When Jack Cussen retired in January 2000, he did not expect retirement’s charms to pale as quickly as they did, though for a while it was good to be able to spend more time on the golf course at his home in northern New Jersey.

So he went back to work 12 months later, taking on the job of building a property/casualty insurance business for OceanFirst Service Corp., the investment, retail investment, and insurance arm Toms River, N.J.-based OceanFirst Financial Corp.

“I needed to get back into the game,” the 63-year-old Mr. Cussen said in an interview last week. “I enjoy what I do, I enjoy working with people, and I also noticed that on the golf course I was standing too close to the ball after I hit it.”

The executive vice president of OceanFirst Service has his work cut out for him, but he is no stranger to this task: It was under Mr. Cussen’s nine-year stewardship that Summit Bancorp’s Summit Insurance Advisors unit blossomed into what is now New Jersey’s largest insurance agency. Now he’s ready to do it again.

“There are going to some challenges doing this with a smaller bank, building up the insurance operations,” he said. “But it’s going to be wonderful to start from scratch. And at smaller banks we’ll spend less time at meetings and dealing with bureaucracy. Also, when I call someone” internally, “there’ll actually be a human being on the other end. It’s very comfortable.”

But of course, “It’s not going to be easy,” he added. “You miss the suite of products that’s usually already in place at a larger bank.”

OceanFirst Financial, the holding company for $1.6 billion-asset OceanFirst Bank, has been selling mutual funds and fixed and variable annuities for three years and has even sold some life insurance the past two years. But it has never sold property and casualty, and it does not own an insurance agency — yet.

Mr. Cussen is taking the acquisition route, and his immediate plan is for OceanFirst to buy a property/casualty agency.
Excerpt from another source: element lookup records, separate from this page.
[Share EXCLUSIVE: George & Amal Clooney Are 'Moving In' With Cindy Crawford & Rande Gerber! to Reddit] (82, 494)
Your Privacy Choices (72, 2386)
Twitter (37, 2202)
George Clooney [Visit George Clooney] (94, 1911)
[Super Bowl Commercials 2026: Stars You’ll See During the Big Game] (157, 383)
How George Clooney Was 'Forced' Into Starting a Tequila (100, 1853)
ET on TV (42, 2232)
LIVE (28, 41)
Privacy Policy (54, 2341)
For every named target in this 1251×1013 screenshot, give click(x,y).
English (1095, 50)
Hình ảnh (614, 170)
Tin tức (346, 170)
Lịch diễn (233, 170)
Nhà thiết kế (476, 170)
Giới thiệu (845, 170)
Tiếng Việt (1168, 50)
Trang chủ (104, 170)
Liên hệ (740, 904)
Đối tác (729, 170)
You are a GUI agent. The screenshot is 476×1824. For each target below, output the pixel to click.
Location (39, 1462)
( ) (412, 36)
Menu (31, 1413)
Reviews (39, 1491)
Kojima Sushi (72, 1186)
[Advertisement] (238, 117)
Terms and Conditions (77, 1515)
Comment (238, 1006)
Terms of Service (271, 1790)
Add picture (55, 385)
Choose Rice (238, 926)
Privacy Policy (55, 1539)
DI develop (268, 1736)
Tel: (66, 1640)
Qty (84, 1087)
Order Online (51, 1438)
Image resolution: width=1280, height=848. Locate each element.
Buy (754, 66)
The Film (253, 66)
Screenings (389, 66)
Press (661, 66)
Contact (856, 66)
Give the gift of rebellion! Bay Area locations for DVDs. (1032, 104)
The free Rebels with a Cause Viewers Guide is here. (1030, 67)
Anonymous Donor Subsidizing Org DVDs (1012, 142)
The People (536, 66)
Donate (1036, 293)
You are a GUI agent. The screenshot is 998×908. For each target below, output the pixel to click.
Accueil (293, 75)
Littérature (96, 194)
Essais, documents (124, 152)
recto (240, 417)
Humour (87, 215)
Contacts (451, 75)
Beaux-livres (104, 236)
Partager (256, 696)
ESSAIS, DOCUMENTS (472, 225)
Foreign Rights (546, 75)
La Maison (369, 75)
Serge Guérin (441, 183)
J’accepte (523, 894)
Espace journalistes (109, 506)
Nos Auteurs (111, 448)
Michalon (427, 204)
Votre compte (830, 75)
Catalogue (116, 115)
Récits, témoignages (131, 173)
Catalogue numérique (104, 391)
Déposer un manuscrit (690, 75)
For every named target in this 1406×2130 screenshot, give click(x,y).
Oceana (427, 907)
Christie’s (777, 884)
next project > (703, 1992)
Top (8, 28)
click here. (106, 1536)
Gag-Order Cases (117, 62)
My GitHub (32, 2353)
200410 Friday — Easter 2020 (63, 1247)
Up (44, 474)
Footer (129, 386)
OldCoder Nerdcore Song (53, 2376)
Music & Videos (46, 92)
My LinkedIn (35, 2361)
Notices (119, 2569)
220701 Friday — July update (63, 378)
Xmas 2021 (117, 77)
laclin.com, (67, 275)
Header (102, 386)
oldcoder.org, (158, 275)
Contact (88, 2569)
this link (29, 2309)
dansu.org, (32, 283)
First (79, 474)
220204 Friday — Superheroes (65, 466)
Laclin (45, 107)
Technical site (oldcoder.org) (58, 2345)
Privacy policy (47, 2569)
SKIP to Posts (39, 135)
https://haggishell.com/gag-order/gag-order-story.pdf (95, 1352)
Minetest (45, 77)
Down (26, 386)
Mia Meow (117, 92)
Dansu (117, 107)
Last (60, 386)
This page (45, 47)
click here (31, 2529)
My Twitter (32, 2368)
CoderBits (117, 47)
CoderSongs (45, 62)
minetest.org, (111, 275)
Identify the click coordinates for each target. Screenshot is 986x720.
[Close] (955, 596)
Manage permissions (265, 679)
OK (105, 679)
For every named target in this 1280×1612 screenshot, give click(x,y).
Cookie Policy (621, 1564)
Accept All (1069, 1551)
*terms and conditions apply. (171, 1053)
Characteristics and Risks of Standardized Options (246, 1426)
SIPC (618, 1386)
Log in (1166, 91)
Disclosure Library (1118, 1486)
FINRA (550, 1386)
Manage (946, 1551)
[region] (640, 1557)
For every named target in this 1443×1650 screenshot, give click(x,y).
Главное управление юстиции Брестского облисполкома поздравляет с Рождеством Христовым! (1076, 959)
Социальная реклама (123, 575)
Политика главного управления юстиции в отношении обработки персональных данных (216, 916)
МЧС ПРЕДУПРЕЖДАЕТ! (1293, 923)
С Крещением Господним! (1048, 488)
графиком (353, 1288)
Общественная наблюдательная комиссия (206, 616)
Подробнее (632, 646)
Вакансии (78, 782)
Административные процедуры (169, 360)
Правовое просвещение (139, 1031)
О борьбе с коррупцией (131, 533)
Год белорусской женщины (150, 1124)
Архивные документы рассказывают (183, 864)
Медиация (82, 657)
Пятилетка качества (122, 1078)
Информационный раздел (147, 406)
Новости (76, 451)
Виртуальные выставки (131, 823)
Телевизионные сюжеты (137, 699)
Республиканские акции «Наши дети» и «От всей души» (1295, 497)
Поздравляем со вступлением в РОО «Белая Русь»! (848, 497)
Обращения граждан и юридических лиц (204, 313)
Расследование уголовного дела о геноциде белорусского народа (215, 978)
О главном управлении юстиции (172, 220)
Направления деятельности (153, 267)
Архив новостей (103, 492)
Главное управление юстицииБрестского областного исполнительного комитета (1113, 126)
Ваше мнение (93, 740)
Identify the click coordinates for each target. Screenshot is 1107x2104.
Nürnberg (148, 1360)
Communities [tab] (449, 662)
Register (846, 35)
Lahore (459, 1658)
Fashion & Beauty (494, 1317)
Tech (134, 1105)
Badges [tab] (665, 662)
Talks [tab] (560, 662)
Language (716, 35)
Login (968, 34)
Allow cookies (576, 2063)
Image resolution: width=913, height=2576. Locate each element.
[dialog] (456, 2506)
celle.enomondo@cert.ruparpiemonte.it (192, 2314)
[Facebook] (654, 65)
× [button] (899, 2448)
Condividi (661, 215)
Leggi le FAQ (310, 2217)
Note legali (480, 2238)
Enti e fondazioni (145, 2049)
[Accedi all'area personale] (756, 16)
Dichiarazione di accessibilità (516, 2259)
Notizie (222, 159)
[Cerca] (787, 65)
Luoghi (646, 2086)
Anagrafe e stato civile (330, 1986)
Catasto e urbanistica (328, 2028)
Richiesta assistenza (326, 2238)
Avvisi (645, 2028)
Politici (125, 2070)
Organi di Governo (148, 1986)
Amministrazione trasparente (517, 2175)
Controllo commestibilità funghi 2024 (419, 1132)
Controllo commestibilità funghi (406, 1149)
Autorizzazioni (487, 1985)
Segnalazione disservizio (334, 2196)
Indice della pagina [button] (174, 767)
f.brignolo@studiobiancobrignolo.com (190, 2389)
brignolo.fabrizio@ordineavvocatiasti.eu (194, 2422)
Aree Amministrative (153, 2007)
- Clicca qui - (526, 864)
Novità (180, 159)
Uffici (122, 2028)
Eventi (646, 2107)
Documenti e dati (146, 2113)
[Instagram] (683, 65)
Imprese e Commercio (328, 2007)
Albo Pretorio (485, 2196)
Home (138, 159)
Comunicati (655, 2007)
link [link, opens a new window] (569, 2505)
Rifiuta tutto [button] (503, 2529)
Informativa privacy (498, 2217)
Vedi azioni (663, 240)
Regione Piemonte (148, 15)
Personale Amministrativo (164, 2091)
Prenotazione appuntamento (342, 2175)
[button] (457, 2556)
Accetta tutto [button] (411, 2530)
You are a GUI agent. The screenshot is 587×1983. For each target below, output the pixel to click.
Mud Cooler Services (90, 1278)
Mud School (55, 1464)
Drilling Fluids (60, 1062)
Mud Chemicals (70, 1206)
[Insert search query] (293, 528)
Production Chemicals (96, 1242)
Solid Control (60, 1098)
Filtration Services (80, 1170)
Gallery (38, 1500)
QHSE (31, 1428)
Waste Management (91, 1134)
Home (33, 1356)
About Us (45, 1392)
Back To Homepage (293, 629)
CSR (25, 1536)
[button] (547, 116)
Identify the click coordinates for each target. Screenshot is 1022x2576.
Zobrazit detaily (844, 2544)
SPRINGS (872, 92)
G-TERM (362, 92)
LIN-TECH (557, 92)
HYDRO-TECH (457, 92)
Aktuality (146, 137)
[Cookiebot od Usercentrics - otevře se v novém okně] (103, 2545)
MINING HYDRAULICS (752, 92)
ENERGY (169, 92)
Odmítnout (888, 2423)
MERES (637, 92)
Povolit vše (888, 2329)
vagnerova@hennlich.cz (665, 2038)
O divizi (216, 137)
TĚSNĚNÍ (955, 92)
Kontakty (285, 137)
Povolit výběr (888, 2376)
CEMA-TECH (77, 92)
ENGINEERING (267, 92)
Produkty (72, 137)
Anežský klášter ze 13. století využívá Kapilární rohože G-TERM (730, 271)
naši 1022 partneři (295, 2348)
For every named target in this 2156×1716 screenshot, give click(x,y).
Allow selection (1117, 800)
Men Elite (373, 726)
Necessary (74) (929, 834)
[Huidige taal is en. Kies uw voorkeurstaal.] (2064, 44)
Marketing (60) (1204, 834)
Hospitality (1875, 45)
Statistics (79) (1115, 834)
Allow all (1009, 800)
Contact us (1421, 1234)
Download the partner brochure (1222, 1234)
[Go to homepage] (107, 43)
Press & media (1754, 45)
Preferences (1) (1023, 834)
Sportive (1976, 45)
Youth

“I believe that it’s the only real way to get into the property and casualty business,” he said.

And it is the way Summit entered property/casualty, though Mr. Cussen said he will do some things differently this time. For instance, OceanFirst has no designs on buying a life/health outfit.

“At Summit we went that route and I don’t think that’s necessary,” Mr. Cussen said. “I’m more open to a joint venture with an agency, as long as we own the business. It’s reasonable that you can enter this side of insurance without buying an agency.”

Michael Fitzpatrick, chief financial officer of OceanFirst Financial, noted that the bank has a large mortgage portfolio, so offering homeowners’ insurance is a cross-selling natural for a property and casualty agency, he said.

Mr. Cussen said the ideal acquisition candidate is a small agency selling personal and commercial lines, with two to four agents and revenue of $750,000 to $2 million.

“We have 14 branches, and they are all within 30 to 40 minutes of each other,” he said. “So an agency of this size would fit well.”

Another plan Mr. Cussen has is to beef up OceanFirst’s life insurance sales by direct marketing, though he has not decided which lines the bank will sell. “Term life is on the radar screen — we’ll decide in the coming months.”